19. The method of claim 18, further comprising the step of
connecting a jumper cable to the coaxial connector.
20. The method of claim 19, wherein the adapter sleeve is
pre-assembled to the coaxial connector.
21. The method of claim 18, wherein the surface of the adapter is
grooved.
Description
FIELD OF THE INVENTION
[0001] This disclosure relates generally to coaxial cable
connectors and, more specifically, to a compliant sleeve adapted to
assist in tightening the threaded nut of a connector to a port or
fitting.
BACKGROUND OF THE INVENTION
[0002] In using electronic devices such as cable boxes and cable
modems, it is sometimes desired to connect such devices to
televisions, digital video disc playback devices, digital video
recorders, personal computers, or other sources of electronic
signals. Typically, a coaxial cable supplied by a cable service
company penetrates a wall in the user's premises and is distributed
to one or more locations within the home through the use of
additional coaxial cable segments typically referred to as jumper
cables. The jumper cable is terminated near the location of the
television, cable box, cable modem or digital phone. Each end of a
jumper has a coaxial cable connector installed thereon. A common
interface for the coaxial cable connector is an internally threaded
rotatable nut. The connector threads onto an externally threaded
port on the cable box, cable modem, or other device. Other devices
may be connected to the cable box or cable modem using similarly
configured coaxial cable jumpers and connectors.
[0003] Conventional coaxial cable typically contains a centrally
located electrical conductor surrounded by and spaced inwardly from
an outer cylindrical braided conductor or sheath. The center and
braid conductors are separated by a foil and an insulator core,
with the braid being encased within a protective outer jacket.

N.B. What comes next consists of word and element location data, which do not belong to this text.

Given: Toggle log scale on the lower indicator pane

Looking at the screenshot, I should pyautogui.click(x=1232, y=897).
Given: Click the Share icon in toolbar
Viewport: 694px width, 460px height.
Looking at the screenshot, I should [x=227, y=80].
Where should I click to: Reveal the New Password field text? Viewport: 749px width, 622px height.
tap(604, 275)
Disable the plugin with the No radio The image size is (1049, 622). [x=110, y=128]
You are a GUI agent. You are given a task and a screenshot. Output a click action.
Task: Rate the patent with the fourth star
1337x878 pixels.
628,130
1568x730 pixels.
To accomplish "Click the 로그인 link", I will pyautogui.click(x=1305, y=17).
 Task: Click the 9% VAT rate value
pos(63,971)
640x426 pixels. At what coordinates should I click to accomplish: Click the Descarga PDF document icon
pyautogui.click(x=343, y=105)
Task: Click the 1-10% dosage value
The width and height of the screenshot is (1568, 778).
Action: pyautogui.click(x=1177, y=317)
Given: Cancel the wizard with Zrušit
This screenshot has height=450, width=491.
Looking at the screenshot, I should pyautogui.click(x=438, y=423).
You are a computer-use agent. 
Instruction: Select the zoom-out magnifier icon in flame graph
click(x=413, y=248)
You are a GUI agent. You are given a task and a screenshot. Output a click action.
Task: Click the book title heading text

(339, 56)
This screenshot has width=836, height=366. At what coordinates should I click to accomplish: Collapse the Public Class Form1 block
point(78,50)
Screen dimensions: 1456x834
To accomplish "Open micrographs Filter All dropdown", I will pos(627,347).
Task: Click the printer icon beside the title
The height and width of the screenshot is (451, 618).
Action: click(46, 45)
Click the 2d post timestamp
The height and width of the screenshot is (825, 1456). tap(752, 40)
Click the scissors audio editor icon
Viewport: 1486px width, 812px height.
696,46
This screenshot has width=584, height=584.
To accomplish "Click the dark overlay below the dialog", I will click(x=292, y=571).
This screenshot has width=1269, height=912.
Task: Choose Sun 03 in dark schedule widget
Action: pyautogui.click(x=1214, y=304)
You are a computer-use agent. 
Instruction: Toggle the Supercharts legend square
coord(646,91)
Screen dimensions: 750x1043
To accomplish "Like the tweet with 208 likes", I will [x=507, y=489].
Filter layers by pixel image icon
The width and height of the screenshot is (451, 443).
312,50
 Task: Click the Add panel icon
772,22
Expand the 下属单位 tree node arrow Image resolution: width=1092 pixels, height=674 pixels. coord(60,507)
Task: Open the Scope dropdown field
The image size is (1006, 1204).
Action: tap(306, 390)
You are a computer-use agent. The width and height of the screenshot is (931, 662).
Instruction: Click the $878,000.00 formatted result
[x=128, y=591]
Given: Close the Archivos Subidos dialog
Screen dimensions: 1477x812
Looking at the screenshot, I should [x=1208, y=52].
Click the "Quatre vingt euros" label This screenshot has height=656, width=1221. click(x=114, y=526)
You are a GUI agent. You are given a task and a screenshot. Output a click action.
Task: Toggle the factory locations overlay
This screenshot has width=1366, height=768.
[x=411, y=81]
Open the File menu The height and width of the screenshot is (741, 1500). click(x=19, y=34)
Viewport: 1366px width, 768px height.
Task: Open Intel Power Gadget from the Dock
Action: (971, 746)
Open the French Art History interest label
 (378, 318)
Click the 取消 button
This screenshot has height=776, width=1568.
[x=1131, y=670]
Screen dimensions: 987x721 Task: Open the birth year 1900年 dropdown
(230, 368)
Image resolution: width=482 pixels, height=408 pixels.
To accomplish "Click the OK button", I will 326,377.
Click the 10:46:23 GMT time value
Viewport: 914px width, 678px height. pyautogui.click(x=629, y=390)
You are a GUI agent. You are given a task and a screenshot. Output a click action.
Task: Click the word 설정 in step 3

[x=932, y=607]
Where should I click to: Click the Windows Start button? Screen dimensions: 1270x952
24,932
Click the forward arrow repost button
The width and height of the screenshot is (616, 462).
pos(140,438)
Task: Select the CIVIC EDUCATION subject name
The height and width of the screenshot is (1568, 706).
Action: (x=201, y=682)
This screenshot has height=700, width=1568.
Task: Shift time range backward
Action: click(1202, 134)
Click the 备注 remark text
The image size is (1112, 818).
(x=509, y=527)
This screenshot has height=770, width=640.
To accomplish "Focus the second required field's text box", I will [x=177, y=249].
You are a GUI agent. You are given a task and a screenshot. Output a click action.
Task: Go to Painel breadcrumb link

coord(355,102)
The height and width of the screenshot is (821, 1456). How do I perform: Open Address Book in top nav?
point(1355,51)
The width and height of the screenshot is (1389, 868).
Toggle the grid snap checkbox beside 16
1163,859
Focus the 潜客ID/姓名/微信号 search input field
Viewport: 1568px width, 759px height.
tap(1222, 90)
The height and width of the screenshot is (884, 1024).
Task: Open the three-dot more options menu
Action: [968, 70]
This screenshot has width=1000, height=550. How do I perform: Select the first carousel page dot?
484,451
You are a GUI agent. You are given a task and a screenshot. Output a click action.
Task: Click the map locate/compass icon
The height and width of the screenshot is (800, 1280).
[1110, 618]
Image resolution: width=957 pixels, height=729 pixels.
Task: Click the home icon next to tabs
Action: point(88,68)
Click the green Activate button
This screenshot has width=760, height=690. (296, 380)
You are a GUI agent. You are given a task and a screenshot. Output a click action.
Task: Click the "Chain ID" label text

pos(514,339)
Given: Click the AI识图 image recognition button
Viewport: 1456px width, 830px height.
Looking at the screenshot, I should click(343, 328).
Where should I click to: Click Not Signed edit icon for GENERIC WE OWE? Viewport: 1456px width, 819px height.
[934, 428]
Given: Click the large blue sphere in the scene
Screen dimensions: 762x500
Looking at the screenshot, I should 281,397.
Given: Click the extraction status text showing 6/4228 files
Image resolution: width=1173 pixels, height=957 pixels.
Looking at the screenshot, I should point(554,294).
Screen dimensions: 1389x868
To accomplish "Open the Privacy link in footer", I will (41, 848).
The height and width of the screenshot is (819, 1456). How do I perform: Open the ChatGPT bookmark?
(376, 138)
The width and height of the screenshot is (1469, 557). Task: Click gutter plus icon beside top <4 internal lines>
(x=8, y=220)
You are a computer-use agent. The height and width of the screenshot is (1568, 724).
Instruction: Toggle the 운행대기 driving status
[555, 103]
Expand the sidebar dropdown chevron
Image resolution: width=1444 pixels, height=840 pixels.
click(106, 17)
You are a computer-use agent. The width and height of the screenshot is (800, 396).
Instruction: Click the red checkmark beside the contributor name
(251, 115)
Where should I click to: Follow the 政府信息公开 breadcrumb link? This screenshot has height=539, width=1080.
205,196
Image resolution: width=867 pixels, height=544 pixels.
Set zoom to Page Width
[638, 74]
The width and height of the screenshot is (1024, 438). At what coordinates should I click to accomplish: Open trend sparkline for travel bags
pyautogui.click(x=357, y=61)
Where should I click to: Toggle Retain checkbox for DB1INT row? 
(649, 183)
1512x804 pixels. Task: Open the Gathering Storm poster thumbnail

[0004] A first end of a conventional coaxial cable typically
includes an inner cylindrical post adapted to be inserted into a
suitably prepared end of the cable between the foil and the outer
braid conductor, an end portion of the latter having been exposed
and folded back over the protective jacket. The center conductor,
the insulator core, and the foil thus form a central core portion
of the cable received axially in the inner post, whereas the outer
braided conductor and protective jacket comprise an outer portion
of the cable surrounding the inner post. The conventional coaxial
cable end connector further includes a connector body and/or
compression member designed to coact with the inner post to
securely and sealingly clamp the outer portion of the cable
therebetween. The clamping to the jumper cable may be carried out
by crimping, swaging or radial compression of connector body or
compression sleeve by use of special tools adapted to mate with
these components.
[0005] The second end of the connector typically includes an
internally threaded nut rotatably secured to the connector body.
The nut may be secured to a corresponding threaded port on the
cable box, television, or other electronic device. The nut may be
tightened using an appropriately sized wrench. To establish a
reliable connection between the connector and the port, the nut
must be threadedly advanced until a flange on the end of the post
contacts then end face of the port.
[0006] One drawback to this tightening approach is that often space
is very limited in the back of the electronic device and there is
inadequate room for a wrench. For example, the cable box or
television may be located within an entertainment console and
access to port on the equipment may be limited. Or, access to a
television housed in an entertainment console may be limited
because the television may be too large or heavy to be moved.
[0007] Another drawback is that the person making the connection
may be unaware of the proper method of establishing a reliable
connection. In some instances, particularly when a wrench is
unavailable, the user may cease hand-tightening after one or two
turns. Although such a loose connection may provide adequate video
signal, data transmission may be severely hampered or break down
completely. Data transmission problems may affect voice over
internet protocol (VOIP), for example.
SUMMARY OF THE INVENTION
[0008] In one aspect of the invention, an adapter sleeve for a
coaxial cable connector transmits torque to a nut member on the
cable connector. The adapter sleeve includes a cylindrical body
having a first end and a second end defining a bore along a
longitudinal axis therethrough. The bore defines an interior
surface. The interior surface has a torque transmission feature
sized to slideably engage the nut member. The first end of the body
has at least one radially inward defined retainer lip. The retainer
lip is dimensioned and adapted to engage with a corresponding
retaining structure on an external surface of the nut member.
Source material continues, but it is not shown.